In the face of the waves of depression coming from the pit, Simon Keenlyside’s Papageno seemed more of a miracle than ever before. Keenlyside could have three quite separate careers: as a surpassing song recitalist (which he is anyway), as a great actor on the ‘legitimate’ stage, never singing a note; and as an accomplished acrobatcum-clown. He combines all three in this role, and each time round one feels ‘He’s taken this as far as he can; anything more would be mannerism’ only to find that he has become still more subtle. Each element in his portrayal is more unobtrusively polished, and in the painful scene where Pamina is broken-hearted at Tamino’s silence, while even Papageno for once doesn’t speak, his strained posture of mute sympathy is almost unbearable. Genia Kühmeier, the Pamina, is not a complete artist of that kind, but she sang the difficult role with perfect accomplishment and with understanding, climaxing in the most moving rendering of ‘Ach, ich fuhl’s’ I can remember. Christoph Strehl has hijacked the role of Tamino, and must sometimes wonder which production he is in. He gave a nondescript account, decently sung but lacking individuality. That was to be found abundantly in John Graham-Hall’s Monostatos, and this interpretation of the part, as a peevish eunuch with a weird collection of colleagues, is one of the agreeable novelties of the production. All told, this was a tolerable but not a memorable evening.

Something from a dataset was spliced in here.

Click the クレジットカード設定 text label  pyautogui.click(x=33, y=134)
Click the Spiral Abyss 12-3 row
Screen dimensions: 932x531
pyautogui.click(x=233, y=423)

The Linbury Studio revived Olivia Fuchs’s production of Britten’s A Midsummer Night’s Dream for a short run, having first staged it in 2005, when I didn’t see it. Though it lacks any evocation, onstage, of woodland or indeed of any kind of location in particular, the talented and enthusiastic young cast brought it as fully to life as can be managed. This is surely, and by some way, Britten’s weakest theatrical score. The music seems all to be incidental rather than integral: none of the characters is illuminated from within by the music that they sing, or are accompanied by. I have difficulty seeing why the play is rated so highly, but Britten seems to have welcomed the opportunity to show his professionalism by writing the score at Rossinian speed, though his interest was mainly in mood-painting. The sleep music, which recurs often, too often, adds little to his other excursions into nocturnality. And the music he awards the Rustics has a patronising quality exactly analogous to upper-class people’s thinking they can imitate successfully working-class accents. Despite which, Matthew Rose’s Bottom was the ripest portrayal on the stage, making me feel, instantly, that he is going to be a great Falstaff as soon as he chooses to sing the role. He has the warmth, the authority and the rotundity of voice and presence. Everyone was at least satisfactory, though one sympathised with Katie van Kooten having to cope with the murderously unattractive music that Britten spitefully gives Helena. The fairies were an especially enchanting collection, members of the Tiffin Boys’ Choir, several soon no doubt to be promoted to Miles in Screw. Performers on this high plane make one realise how little scenery is needed in all but a few operas, and thus how much money could be saved by some of the ‘centres of excellence’ and even allotted by the Arts Council to such richly deserving causes as the Birmingham Opera Company.